• _What the task asks_: Report how many lines in the records that follow have the word "agent" in them, giving the number and nothing more.
== Data for analysis ==
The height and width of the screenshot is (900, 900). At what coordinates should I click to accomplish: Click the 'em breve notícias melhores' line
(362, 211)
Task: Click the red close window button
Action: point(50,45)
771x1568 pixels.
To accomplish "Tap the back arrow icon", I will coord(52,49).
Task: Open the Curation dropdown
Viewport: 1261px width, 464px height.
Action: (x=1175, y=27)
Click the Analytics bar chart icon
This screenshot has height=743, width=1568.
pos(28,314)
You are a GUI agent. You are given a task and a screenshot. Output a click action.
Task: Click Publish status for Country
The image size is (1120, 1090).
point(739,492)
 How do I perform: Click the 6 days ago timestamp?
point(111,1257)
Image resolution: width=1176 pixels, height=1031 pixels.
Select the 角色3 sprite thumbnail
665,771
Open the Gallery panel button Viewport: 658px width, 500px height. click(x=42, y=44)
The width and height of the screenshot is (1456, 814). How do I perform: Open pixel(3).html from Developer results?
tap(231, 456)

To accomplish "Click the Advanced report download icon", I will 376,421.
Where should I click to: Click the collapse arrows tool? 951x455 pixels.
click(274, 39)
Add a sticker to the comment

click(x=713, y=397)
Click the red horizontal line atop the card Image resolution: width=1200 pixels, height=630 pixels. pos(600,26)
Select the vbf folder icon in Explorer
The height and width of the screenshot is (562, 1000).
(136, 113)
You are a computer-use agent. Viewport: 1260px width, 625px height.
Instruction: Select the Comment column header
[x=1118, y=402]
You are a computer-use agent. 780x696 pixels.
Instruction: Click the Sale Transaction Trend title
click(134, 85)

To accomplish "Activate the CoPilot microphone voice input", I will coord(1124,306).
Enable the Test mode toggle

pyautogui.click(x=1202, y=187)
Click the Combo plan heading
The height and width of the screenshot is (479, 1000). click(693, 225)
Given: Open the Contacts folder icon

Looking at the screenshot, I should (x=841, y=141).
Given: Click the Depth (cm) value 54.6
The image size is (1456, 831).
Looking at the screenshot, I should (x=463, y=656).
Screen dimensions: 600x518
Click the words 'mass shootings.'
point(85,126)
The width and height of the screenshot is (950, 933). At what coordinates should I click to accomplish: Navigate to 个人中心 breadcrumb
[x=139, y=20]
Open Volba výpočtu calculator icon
===
• _Exercise response_: 3